[START OF Recorded information]
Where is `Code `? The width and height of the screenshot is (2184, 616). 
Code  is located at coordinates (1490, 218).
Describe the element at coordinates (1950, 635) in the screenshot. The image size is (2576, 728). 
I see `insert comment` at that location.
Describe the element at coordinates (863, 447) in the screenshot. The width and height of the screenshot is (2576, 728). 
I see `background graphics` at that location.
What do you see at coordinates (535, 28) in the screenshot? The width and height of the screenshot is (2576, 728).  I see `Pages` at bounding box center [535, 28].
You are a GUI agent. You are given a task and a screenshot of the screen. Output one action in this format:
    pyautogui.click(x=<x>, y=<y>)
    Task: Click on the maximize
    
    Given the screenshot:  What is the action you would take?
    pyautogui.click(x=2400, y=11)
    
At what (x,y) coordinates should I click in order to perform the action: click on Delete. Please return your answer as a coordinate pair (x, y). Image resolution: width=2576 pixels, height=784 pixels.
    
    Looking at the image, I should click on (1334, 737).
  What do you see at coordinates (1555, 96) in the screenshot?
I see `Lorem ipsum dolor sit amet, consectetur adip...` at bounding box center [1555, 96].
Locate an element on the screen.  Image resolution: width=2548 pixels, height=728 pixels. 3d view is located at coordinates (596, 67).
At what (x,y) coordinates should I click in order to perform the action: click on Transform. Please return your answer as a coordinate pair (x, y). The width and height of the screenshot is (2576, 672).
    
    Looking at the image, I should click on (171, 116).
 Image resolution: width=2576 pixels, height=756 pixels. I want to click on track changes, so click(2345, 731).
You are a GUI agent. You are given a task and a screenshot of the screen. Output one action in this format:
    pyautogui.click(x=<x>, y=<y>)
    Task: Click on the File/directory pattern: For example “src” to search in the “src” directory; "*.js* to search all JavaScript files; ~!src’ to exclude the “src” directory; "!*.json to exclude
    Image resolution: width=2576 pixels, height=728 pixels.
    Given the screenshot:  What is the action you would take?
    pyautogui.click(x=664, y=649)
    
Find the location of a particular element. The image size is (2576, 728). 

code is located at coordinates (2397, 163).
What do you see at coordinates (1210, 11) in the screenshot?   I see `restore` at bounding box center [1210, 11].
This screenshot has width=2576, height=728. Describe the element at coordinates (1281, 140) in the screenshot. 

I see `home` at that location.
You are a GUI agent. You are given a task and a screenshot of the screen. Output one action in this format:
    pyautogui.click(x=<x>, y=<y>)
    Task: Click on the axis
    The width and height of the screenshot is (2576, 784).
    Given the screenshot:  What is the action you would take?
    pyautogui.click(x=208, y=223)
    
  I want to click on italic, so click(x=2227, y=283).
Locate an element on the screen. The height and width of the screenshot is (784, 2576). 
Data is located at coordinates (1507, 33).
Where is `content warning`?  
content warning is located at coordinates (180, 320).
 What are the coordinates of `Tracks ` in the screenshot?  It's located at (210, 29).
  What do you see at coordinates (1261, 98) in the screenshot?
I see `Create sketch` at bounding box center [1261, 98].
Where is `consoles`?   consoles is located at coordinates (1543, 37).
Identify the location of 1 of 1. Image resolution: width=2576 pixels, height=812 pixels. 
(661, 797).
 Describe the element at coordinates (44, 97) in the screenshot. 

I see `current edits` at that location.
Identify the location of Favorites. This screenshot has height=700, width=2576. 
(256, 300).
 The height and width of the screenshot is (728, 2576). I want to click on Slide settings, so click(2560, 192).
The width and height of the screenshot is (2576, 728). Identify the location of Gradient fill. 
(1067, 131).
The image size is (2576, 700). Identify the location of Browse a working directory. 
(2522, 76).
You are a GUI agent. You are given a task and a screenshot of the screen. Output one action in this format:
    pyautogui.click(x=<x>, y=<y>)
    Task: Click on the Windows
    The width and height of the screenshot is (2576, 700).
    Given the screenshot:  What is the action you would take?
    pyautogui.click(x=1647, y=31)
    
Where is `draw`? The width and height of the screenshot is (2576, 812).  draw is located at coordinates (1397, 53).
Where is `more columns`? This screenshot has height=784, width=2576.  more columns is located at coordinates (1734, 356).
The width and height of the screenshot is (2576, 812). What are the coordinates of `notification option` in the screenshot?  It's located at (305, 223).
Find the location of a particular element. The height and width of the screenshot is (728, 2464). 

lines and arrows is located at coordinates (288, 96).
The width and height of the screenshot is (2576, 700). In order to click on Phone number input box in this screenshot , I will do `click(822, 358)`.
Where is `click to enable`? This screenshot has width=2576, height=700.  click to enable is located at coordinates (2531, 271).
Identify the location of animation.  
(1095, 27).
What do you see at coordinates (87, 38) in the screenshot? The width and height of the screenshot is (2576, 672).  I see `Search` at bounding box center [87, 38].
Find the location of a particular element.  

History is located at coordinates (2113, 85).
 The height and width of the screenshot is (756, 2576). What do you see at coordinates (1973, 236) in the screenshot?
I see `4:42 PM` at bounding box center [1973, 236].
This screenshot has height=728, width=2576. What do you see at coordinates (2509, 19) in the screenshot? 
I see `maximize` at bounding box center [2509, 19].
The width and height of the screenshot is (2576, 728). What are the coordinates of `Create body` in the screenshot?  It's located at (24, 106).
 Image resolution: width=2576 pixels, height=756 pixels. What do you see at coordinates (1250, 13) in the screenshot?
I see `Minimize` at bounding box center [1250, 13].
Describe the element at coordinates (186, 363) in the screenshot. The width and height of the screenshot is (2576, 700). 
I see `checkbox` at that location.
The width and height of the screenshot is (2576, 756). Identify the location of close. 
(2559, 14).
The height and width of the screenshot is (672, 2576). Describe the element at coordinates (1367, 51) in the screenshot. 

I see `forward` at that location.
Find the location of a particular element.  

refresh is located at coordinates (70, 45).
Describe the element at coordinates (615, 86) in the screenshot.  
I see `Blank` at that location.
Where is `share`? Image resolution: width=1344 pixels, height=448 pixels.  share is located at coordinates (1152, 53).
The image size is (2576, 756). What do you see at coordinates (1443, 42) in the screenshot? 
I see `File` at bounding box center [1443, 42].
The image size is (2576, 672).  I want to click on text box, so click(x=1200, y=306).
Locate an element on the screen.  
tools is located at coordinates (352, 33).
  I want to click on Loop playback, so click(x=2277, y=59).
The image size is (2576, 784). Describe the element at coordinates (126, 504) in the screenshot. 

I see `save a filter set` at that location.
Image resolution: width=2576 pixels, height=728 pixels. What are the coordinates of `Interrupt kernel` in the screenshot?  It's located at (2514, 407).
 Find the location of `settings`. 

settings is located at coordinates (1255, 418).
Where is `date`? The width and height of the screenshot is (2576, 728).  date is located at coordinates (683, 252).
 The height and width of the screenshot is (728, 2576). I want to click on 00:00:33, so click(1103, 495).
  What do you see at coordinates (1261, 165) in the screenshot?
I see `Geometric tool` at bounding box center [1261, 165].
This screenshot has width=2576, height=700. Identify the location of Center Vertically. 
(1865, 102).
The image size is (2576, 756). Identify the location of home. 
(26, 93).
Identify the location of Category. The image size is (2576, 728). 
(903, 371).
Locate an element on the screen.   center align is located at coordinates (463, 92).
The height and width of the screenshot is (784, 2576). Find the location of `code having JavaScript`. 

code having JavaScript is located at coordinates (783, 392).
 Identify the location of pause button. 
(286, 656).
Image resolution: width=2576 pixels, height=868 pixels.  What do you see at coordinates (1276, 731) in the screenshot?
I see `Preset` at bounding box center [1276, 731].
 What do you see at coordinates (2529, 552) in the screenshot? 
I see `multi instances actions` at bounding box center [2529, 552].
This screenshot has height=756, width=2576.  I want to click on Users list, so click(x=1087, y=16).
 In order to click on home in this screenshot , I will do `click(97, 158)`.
[END OF Recorded information]
### What is asked
Render the rows above as a numbered list, leaving out blank lines. Start with the line containing "The image size is (2576, 784)." and continue through the line containing "center [1276, 731].".

### Task solution
1. The image size is (2576, 784). Describe the element at coordinates (126, 504) in the screenshot. 
2. I see `save a filter set` at that location.
3. Image resolution: width=2576 pixels, height=728 pixels. What are the coordinates of `Interrupt kernel` in the screenshot?  It's located at (2514, 407).
4.  Find the location of `settings`. 
5. settings is located at coordinates (1255, 418).
6. Where is `date`? The width and height of the screenshot is (2576, 728).  date is located at coordinates (683, 252).
7.  The height and width of the screenshot is (728, 2576). I want to click on 00:00:33, so click(1103, 495).
8.   What do you see at coordinates (1261, 165) in the screenshot?
9. I see `Geometric tool` at bounding box center [1261, 165].
10. This screenshot has width=2576, height=700. Identify the location of Center Vertically. 
11. (1865, 102).
12. The image size is (2576, 756). Identify the location of home. 
13. (26, 93).
14. Identify the location of Category. The image size is (2576, 728). 
15. (903, 371).
16. Locate an element on the screen.   center align is located at coordinates (463, 92).
17. The height and width of the screenshot is (784, 2576). Find the location of `code having JavaScript`. 
18. code having JavaScript is located at coordinates (783, 392).
19.  Identify the location of pause button. 
20. (286, 656).
21. Image resolution: width=2576 pixels, height=868 pixels.  What do you see at coordinates (1276, 731) in the screenshot?
22. I see `Preset` at bounding box center [1276, 731].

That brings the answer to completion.